Selon L’Union, l’homme orchestrerait depuis plusieurs années des opérations d’une rare audace, en s’appuyant sur une organisation parfaitement structurée. Le Roi Béni recrutait ses complices depuis le Cameroun, les hébergeant dans des hôtels de luxe avant chaque expédition criminelle. Ils ciblaient les domiciles de personnalités influentes, parmi lesquelles ceux de l’ancien président Ali Bongo Ondimba et de son ex-directeur de cabinet, Maixent Accrombessi.
Le mode opératoire, relaté par nos confrères, révèle un niveau de préparation impressionnant : utilisation d’armes militaires prêtées par le frère d’un complice, agents de sécurité infiltrés, brouillage des systèmes de surveillance, et même une potion toxique pour neutraliser les chiens de garde. Après leurs méfaits, certains membres retournaient au Cameroun afin d’échapper à la justice.

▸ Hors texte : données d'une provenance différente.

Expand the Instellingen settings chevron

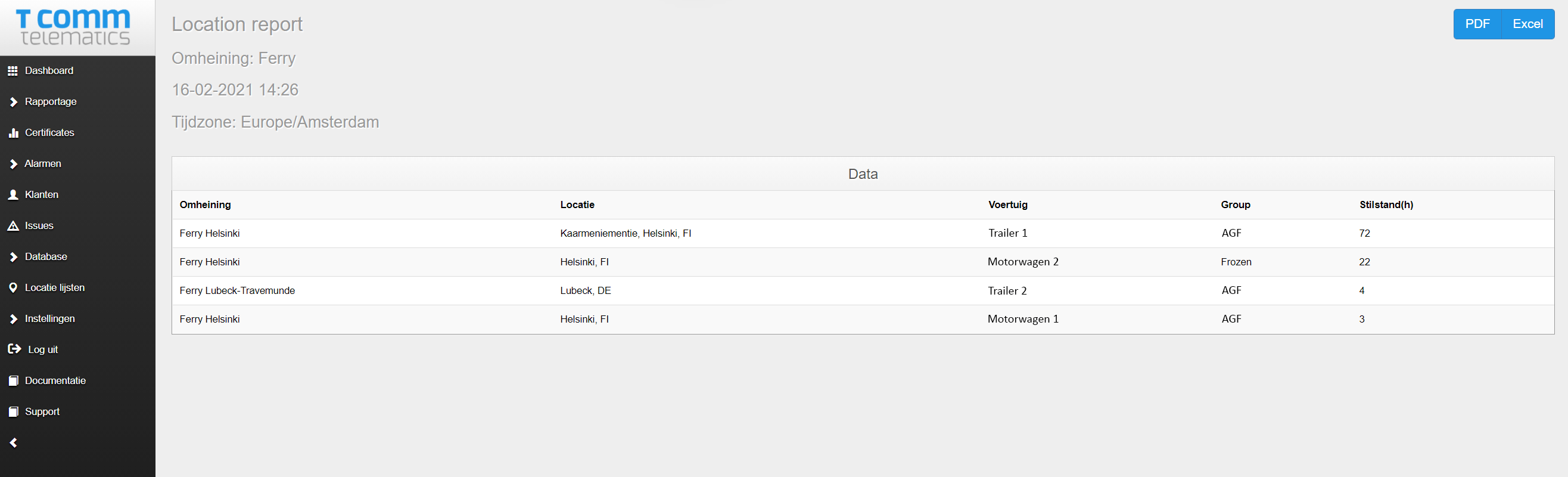(13, 318)
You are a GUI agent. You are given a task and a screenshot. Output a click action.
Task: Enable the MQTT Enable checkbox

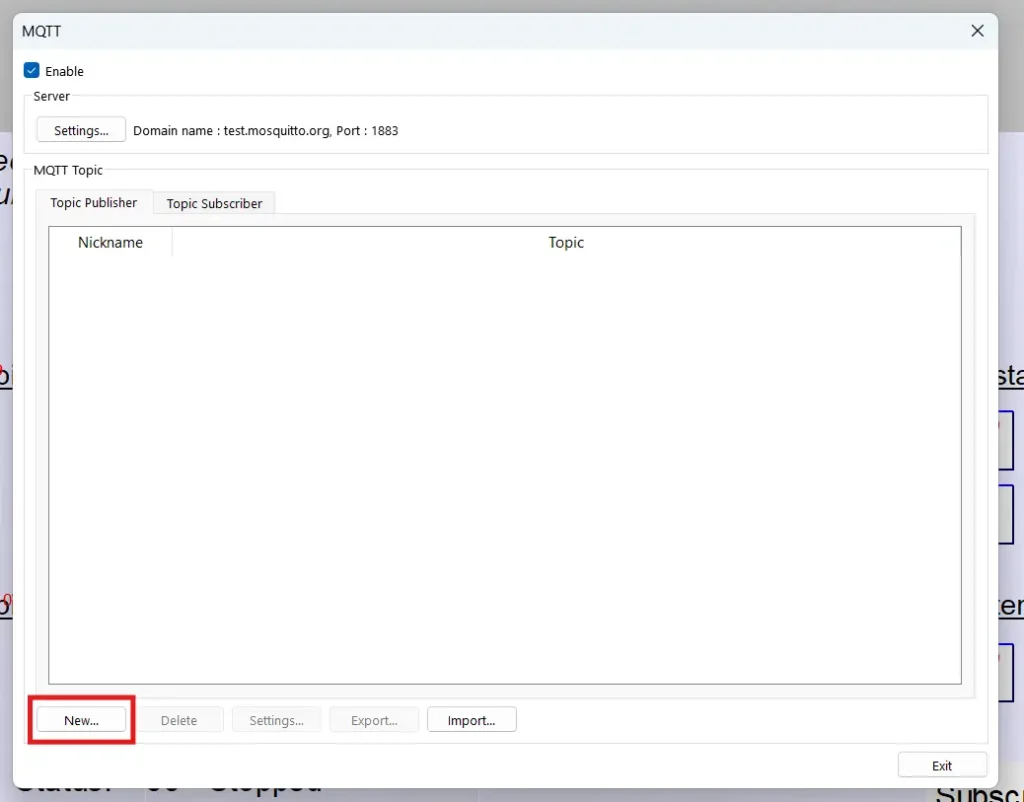pos(32,71)
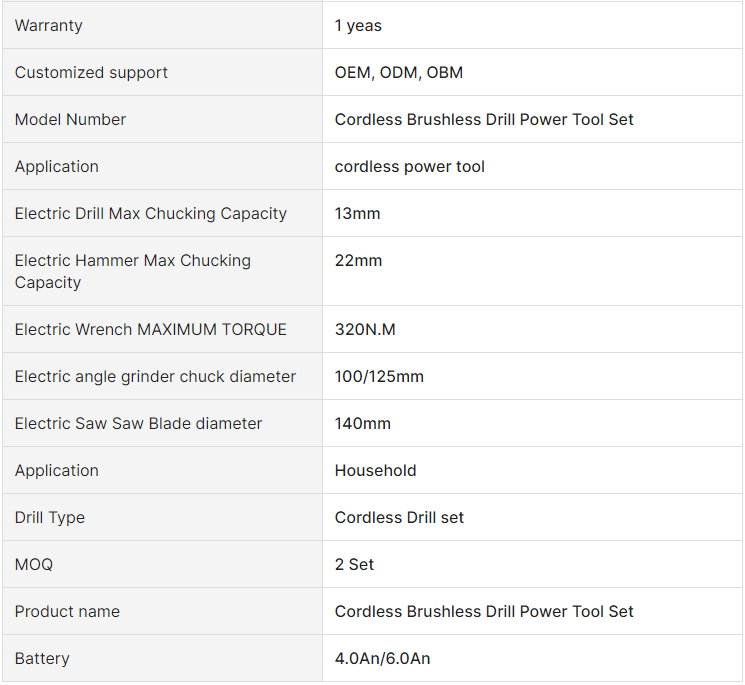Click the 'cordless power tool' value
Screen dimensions: 745x685
(x=409, y=167)
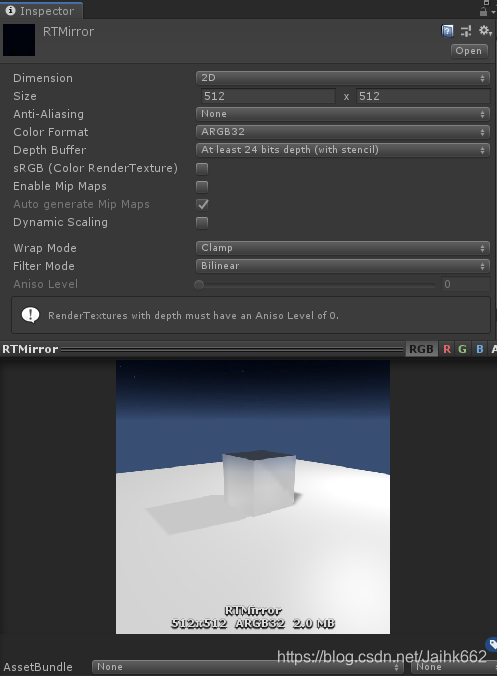Expand the Color Format ARGB32 dropdown
The width and height of the screenshot is (497, 676).
343,131
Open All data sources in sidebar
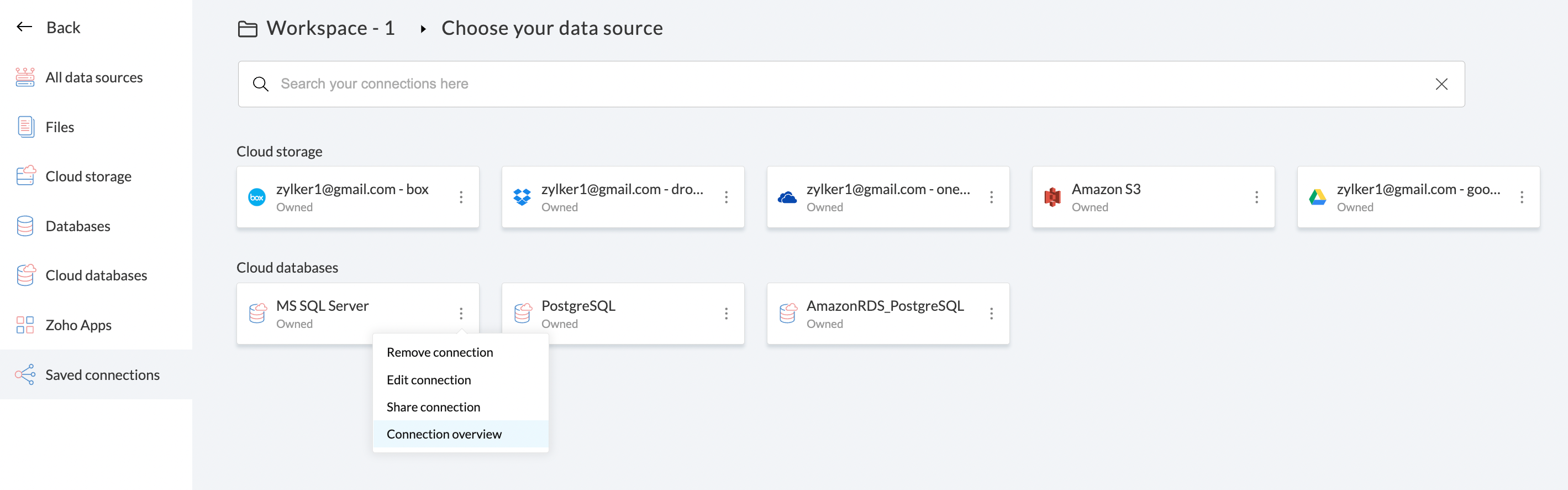Image resolution: width=1568 pixels, height=490 pixels. click(94, 77)
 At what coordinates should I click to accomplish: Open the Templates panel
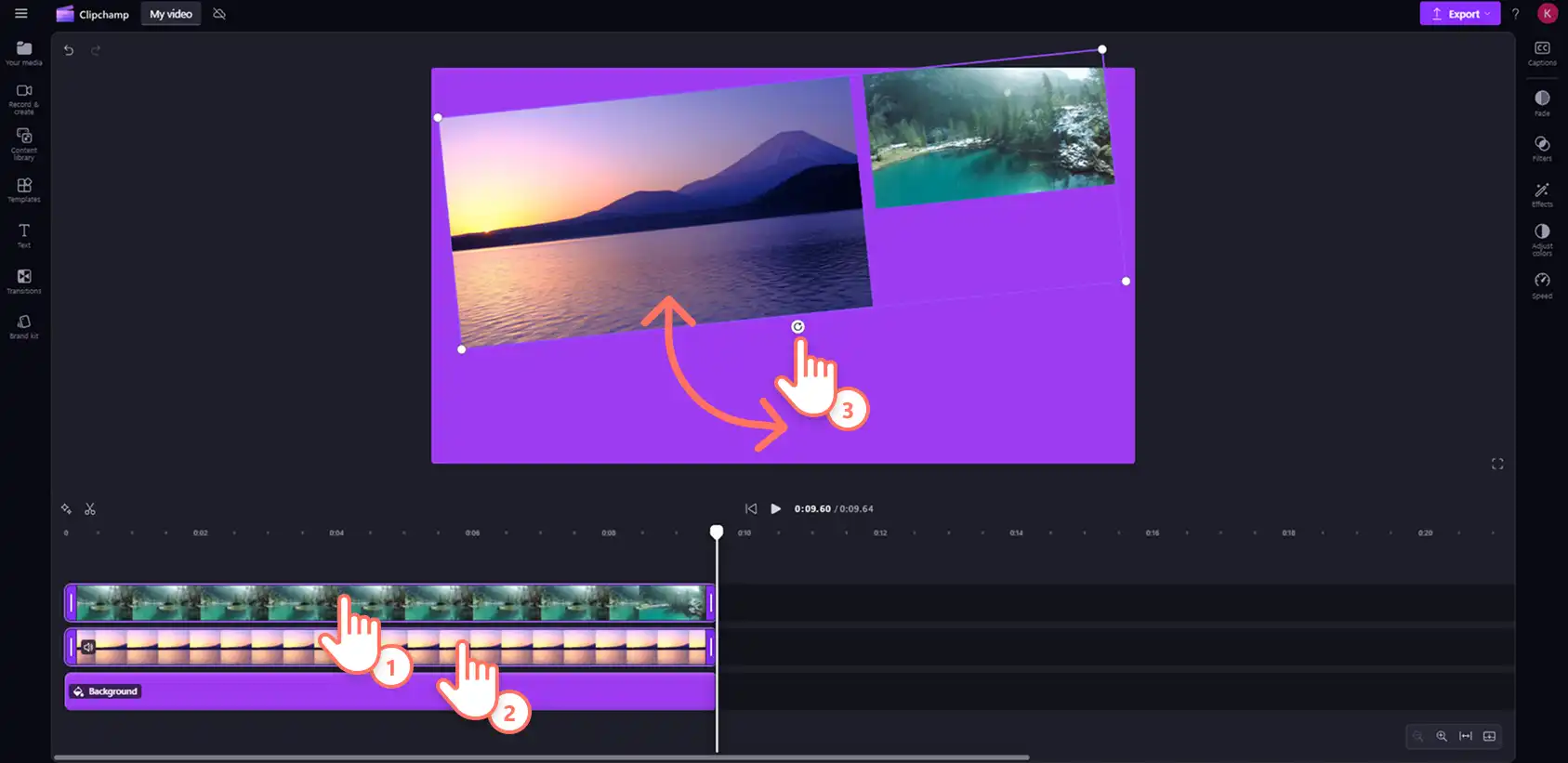[x=24, y=190]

L’enquête de la Police Judiciaire a franchi un tournant décisif avec l’interpellation, la semaine dernière, de Jerry Mouele, l’un des lieutenants présumés du réseau. Ce dernier aurait donné des détails précis sur le rôle central du Roi Béni et sur une tentative d’exfiltration vers le Cameroun organisée depuis la Turquie. Argent et billet d’avion à l’appui, cette opération d’évasion n’a finalement pas abouti : Jerry Mouele a été arrêté avant de quitter le pays.
Face aux enquêteurs, Le Roi Béni a nié certains faits, mais reconnu une implication indirecte. Lui et ses complices devraient être présentés devant le parquet de la République dans les prochaines heures, marquant peut-être la fin d’un chapitre sombre de la criminalité organisée au sommet.